__RECORDS TO PROCESS__:
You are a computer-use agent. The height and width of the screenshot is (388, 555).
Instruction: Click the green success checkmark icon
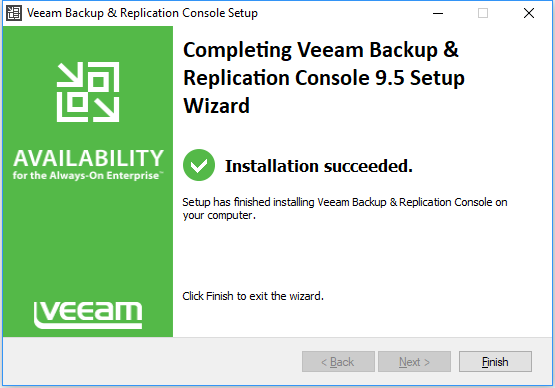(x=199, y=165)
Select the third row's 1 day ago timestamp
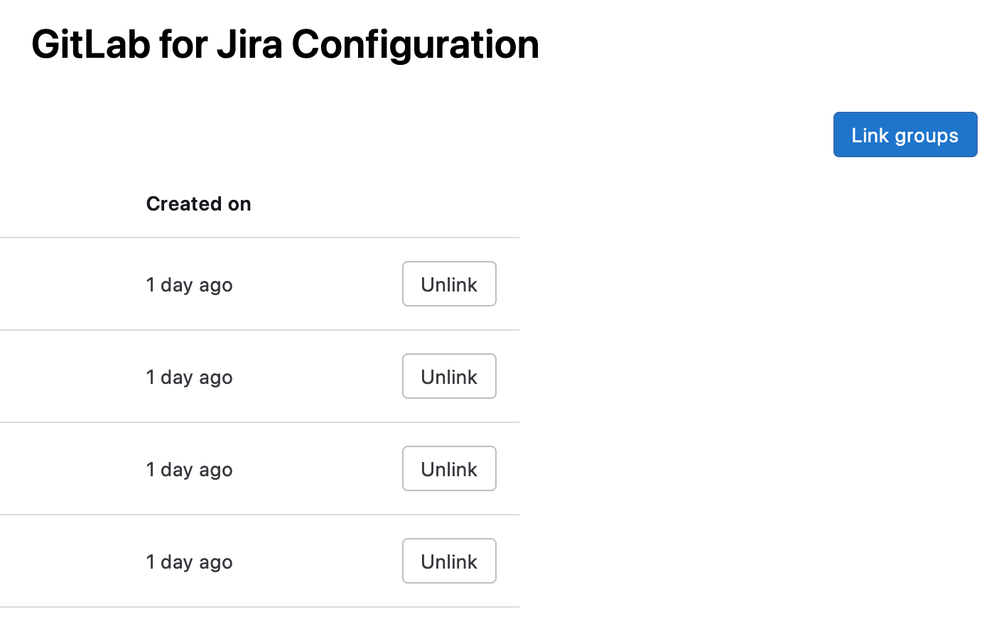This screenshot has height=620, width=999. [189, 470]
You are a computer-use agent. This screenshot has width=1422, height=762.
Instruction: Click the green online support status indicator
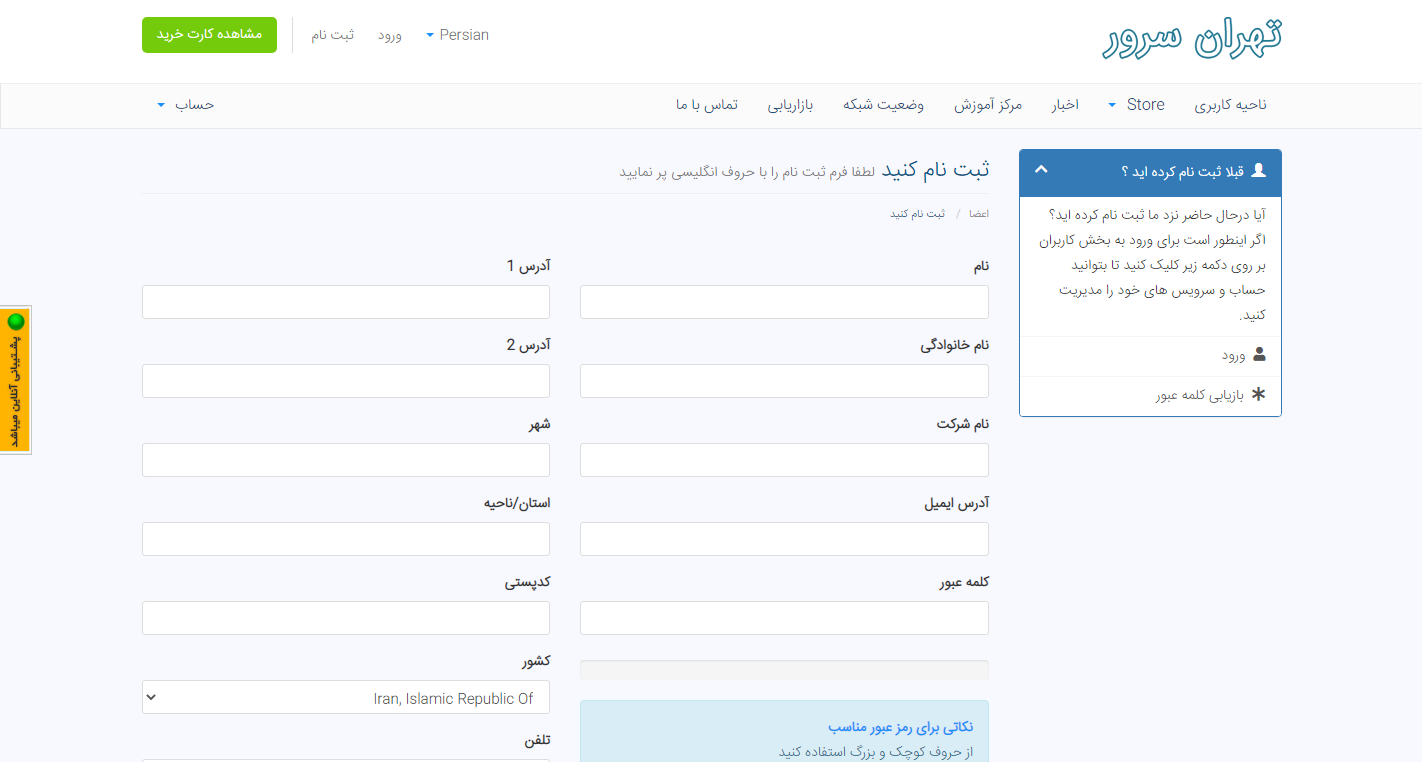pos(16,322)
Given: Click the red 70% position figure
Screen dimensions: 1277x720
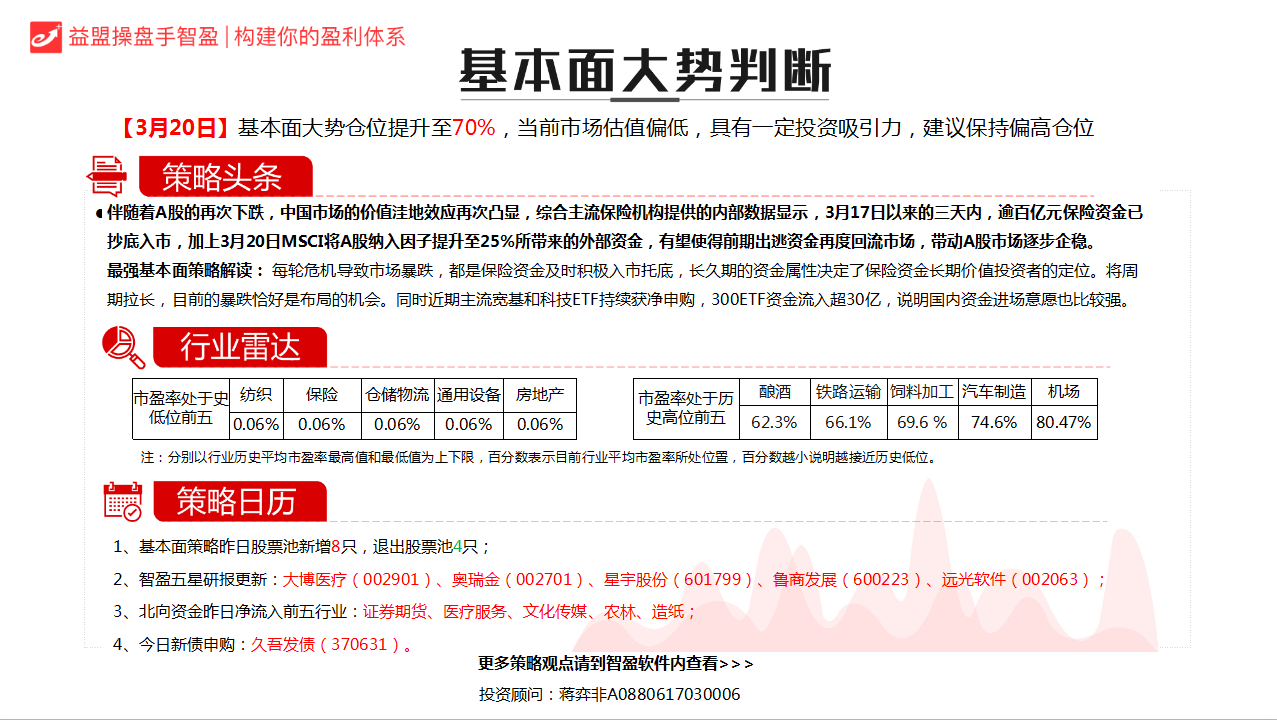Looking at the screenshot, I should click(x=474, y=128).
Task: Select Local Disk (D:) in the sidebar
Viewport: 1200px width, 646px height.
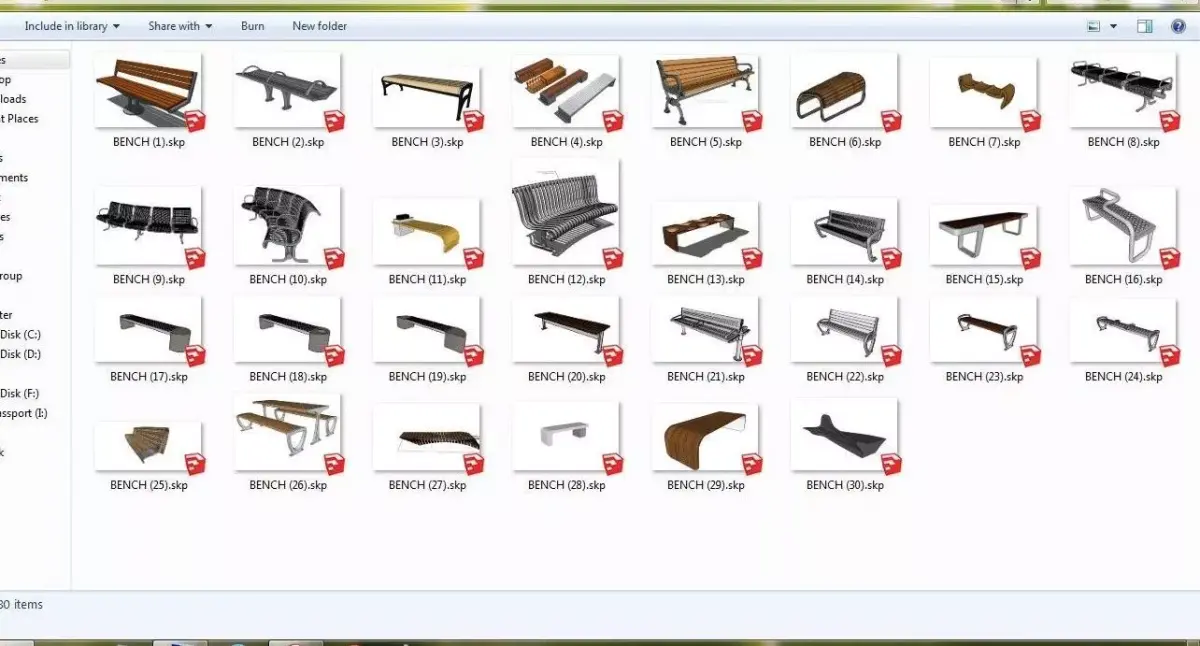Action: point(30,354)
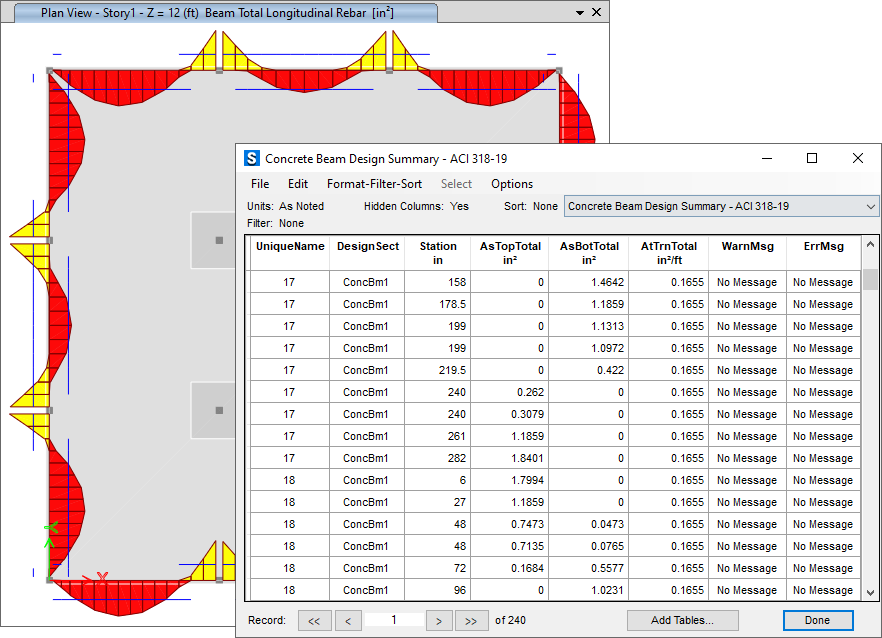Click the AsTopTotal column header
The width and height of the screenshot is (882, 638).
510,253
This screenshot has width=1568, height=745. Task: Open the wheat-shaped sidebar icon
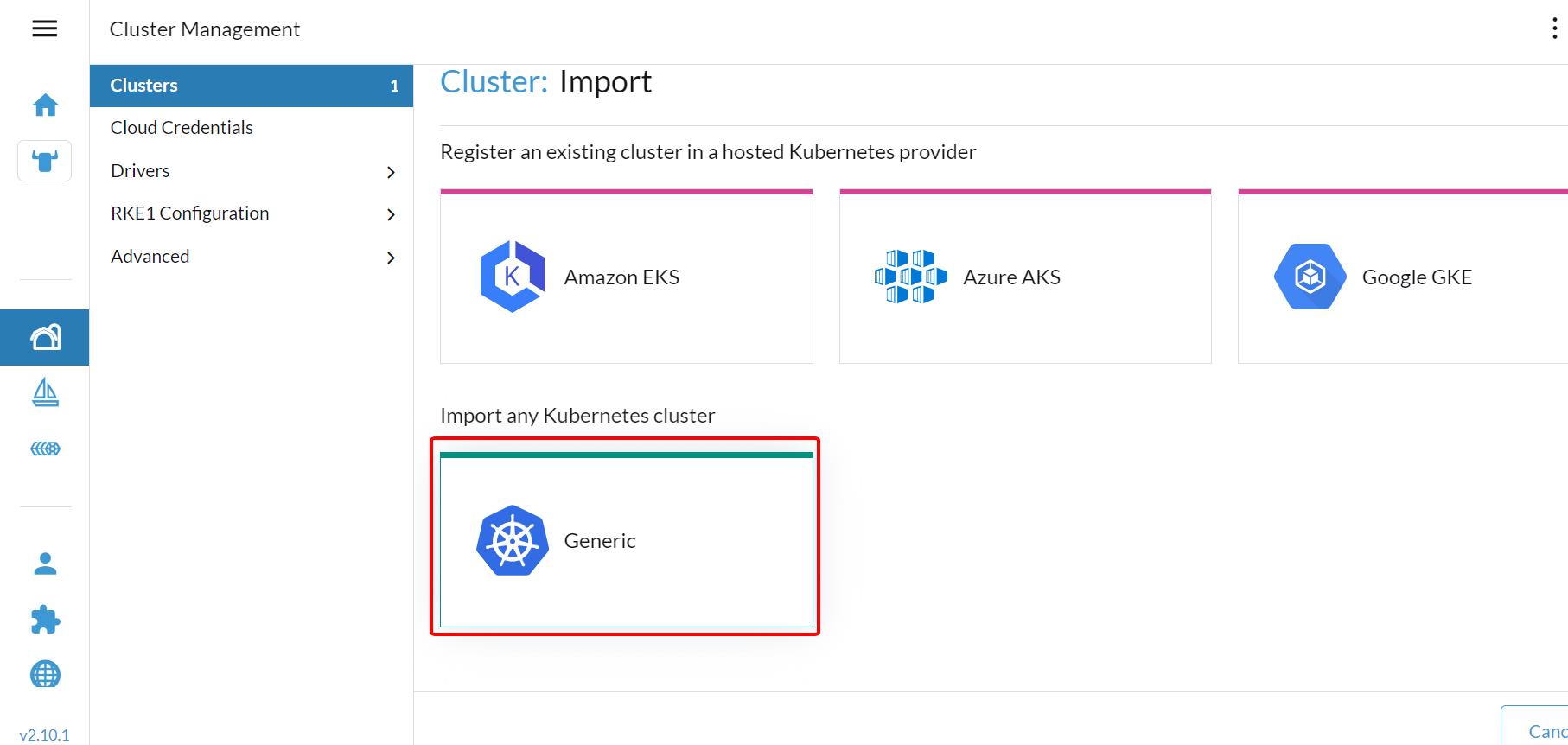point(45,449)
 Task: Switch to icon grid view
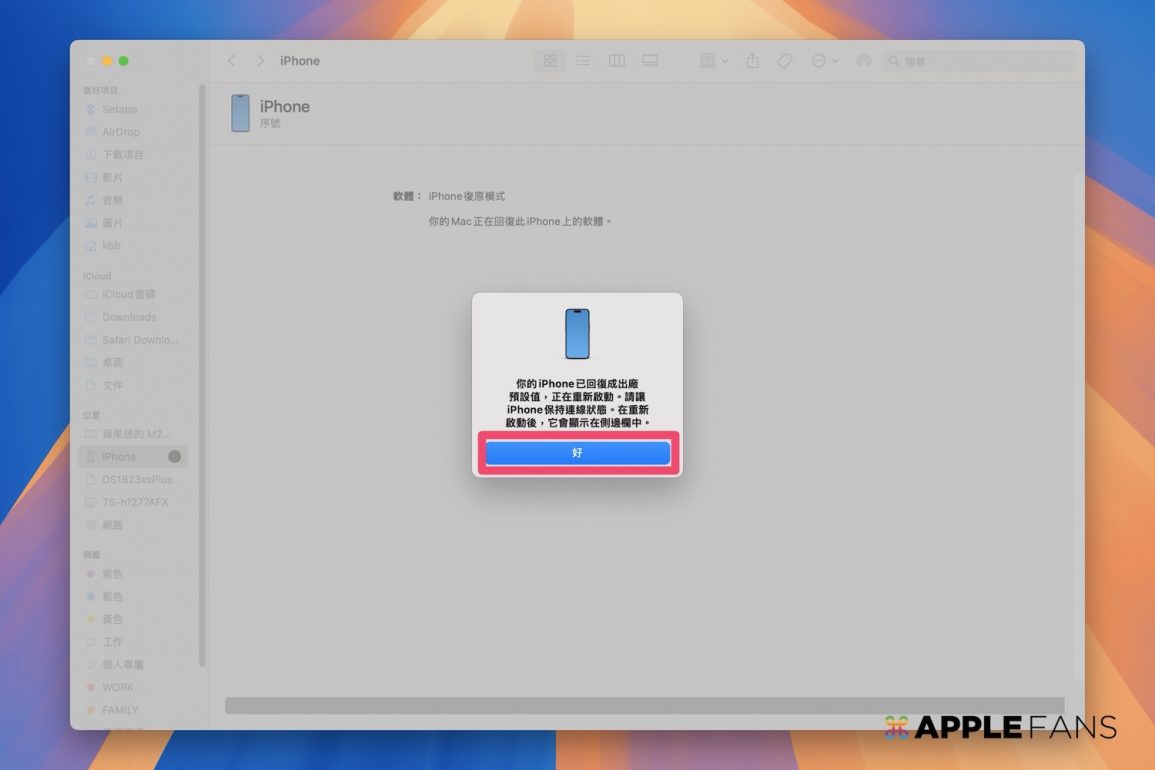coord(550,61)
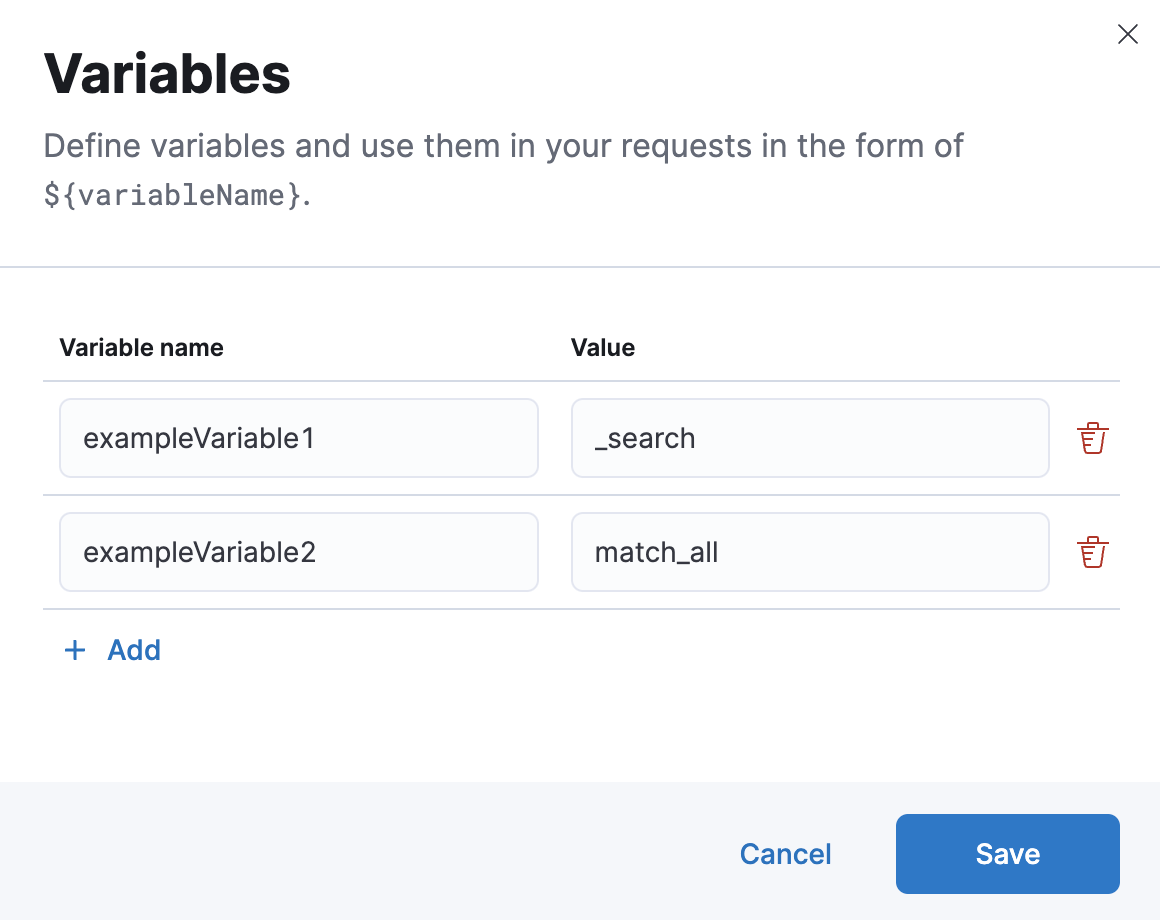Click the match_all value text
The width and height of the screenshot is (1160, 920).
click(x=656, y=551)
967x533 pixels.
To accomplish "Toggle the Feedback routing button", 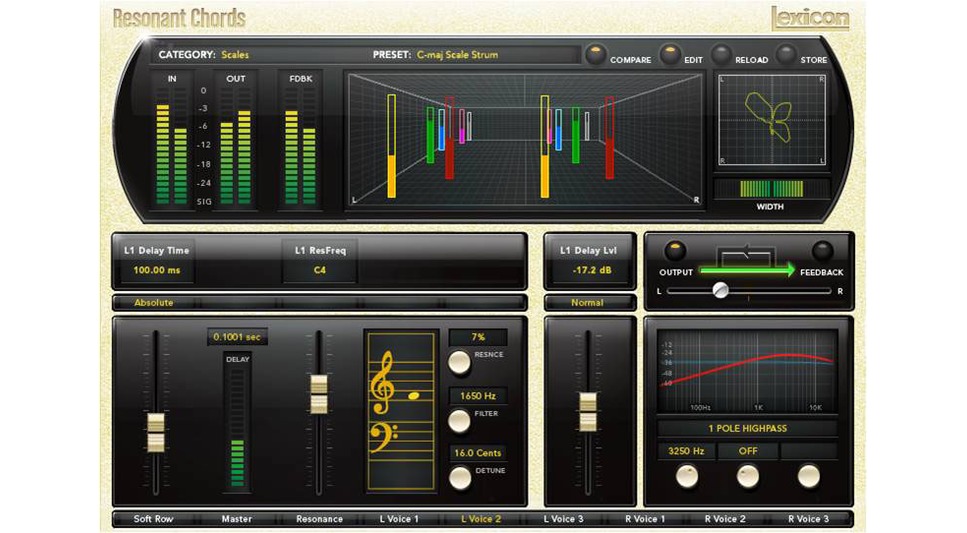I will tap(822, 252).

__EXERCISE DIRECTIONS__:
From the entries, report every line in which the string "computer" occurs.

__ANSWER SECTION__:
You are a computer-use agent. The height and width of the screenshot is (388, 555).
You are a computer-use agent. This screenshot has width=1422, height=762.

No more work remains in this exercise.